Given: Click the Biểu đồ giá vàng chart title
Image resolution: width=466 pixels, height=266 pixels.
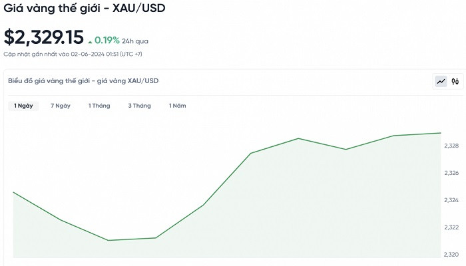Looking at the screenshot, I should (83, 81).
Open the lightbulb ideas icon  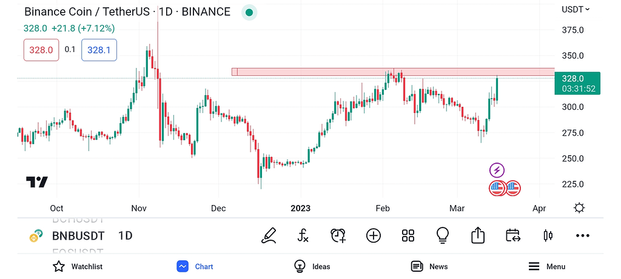[x=443, y=235]
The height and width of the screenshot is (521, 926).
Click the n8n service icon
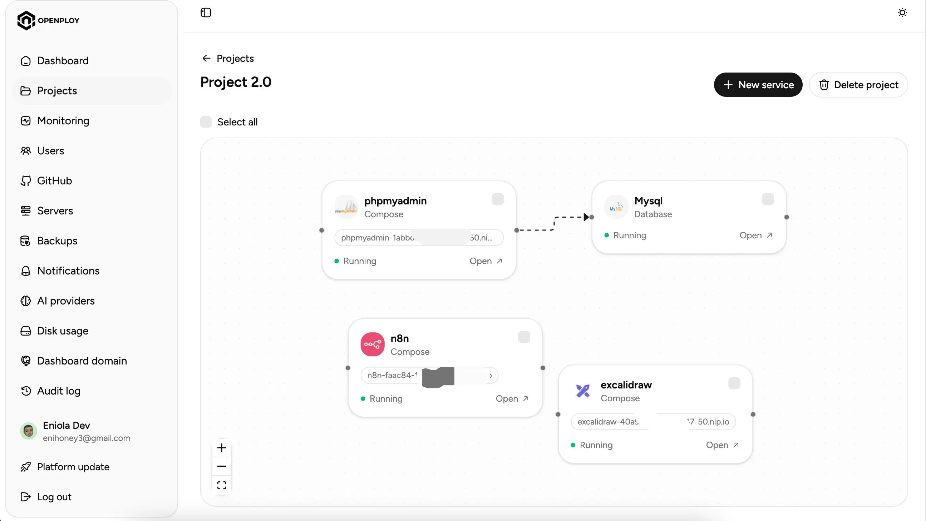tap(372, 344)
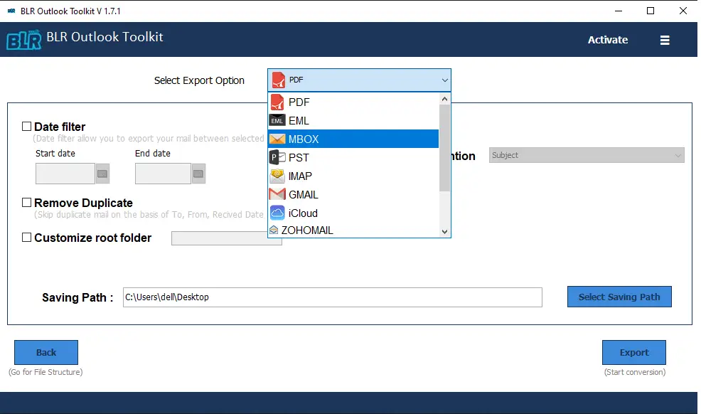Click Back to go to file structure
The height and width of the screenshot is (414, 701).
coord(46,352)
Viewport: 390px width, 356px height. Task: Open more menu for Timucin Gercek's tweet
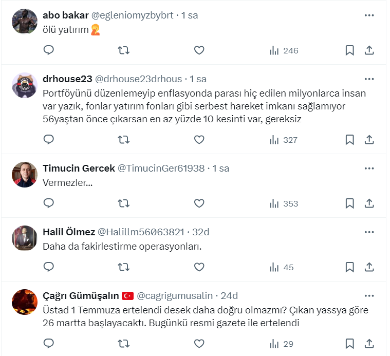coord(369,168)
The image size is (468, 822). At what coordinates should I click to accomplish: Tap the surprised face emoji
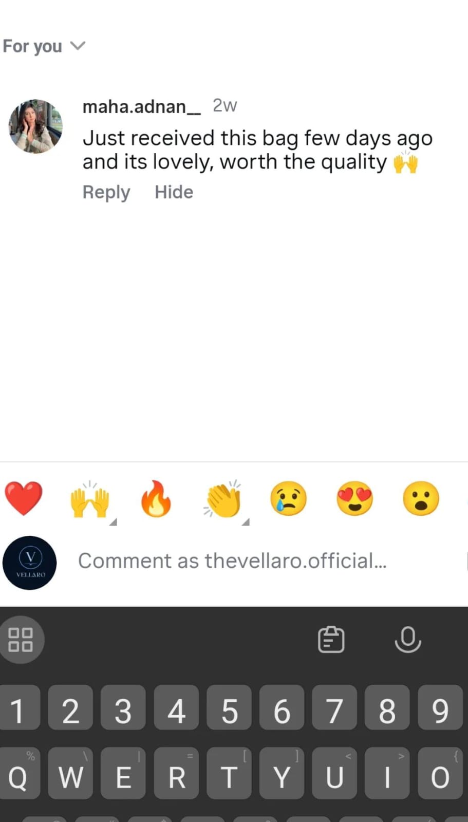point(421,498)
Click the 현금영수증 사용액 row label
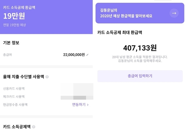Viewport: 187px width, 132px height. click(15, 105)
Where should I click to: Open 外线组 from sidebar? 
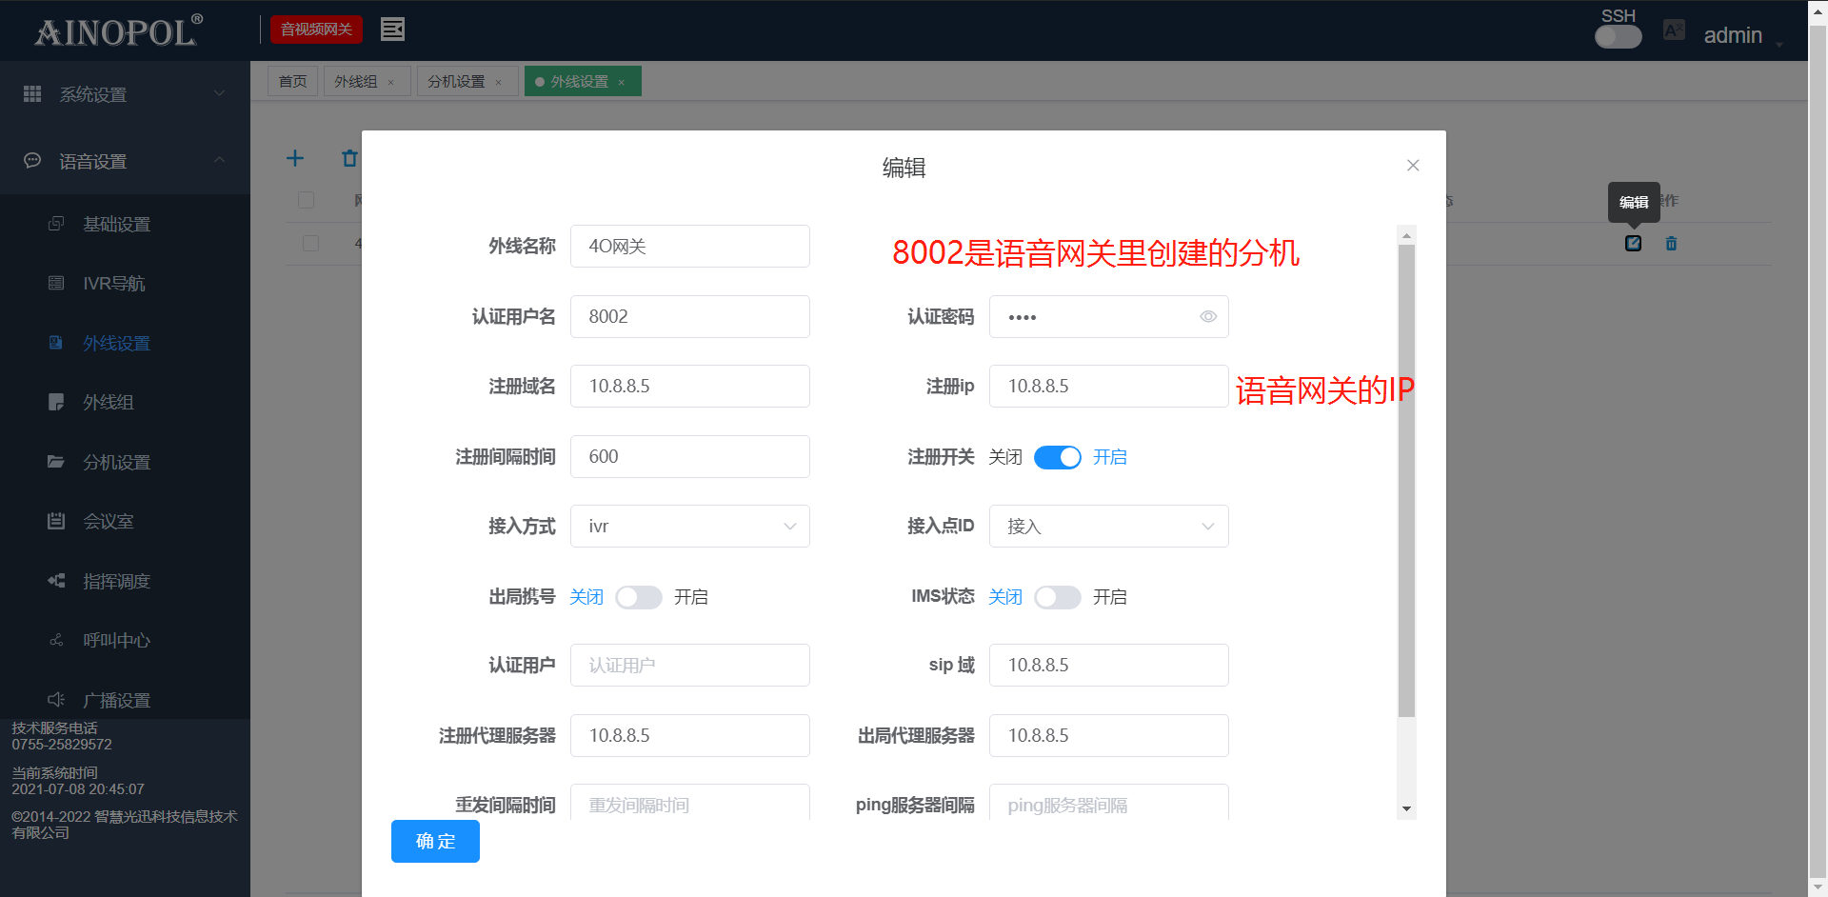[x=108, y=403]
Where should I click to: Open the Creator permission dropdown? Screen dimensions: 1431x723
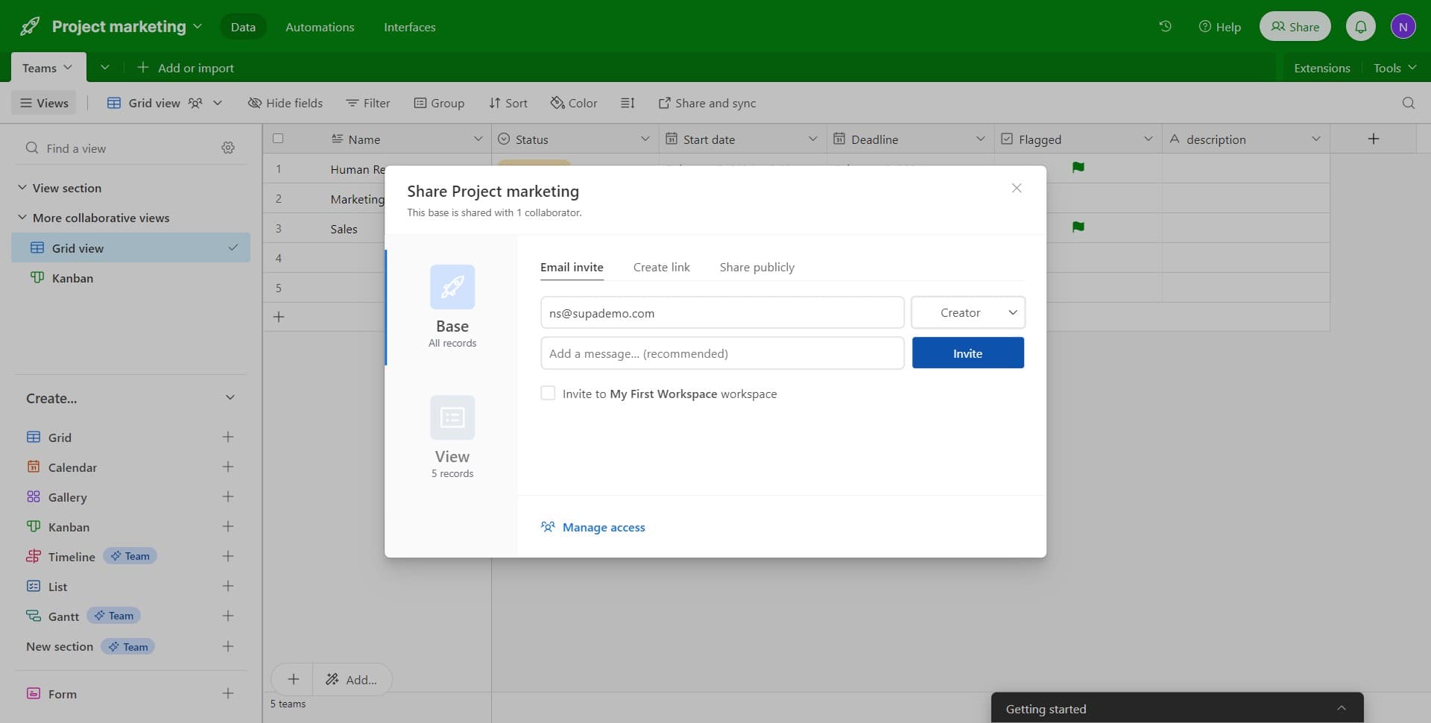tap(967, 313)
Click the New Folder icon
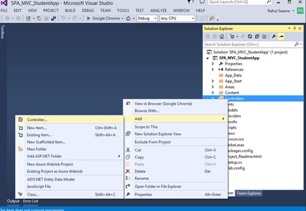The image size is (306, 211). tap(20, 149)
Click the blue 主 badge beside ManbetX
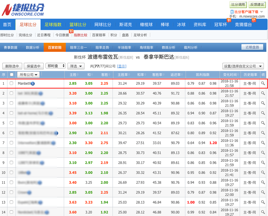 (x=33, y=83)
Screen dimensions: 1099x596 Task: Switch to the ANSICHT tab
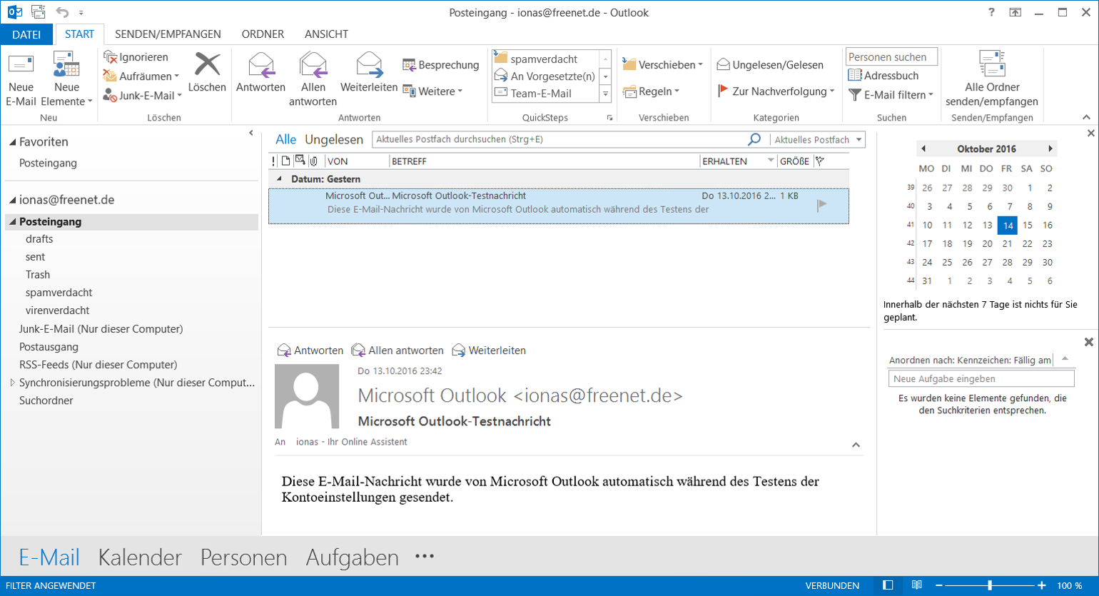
────────────────
- TASK BRIEF
All lines from the one containing "Where should I click to: Open the" through the end of the data are to be written out exactly, with nothing added; skip the pictures.

- RESPONSE TO THIS EXERCISE
Where should I click to: Open the Creator permission dropdown? Screen dimensions: 1431x723
tap(967, 313)
Click the New Folder icon
The image size is (306, 211). tap(20, 149)
Click the blue 主 badge beside ManbetX
 (x=33, y=83)
Screen dimensions: 1099x596 Task: Switch to the ANSICHT tab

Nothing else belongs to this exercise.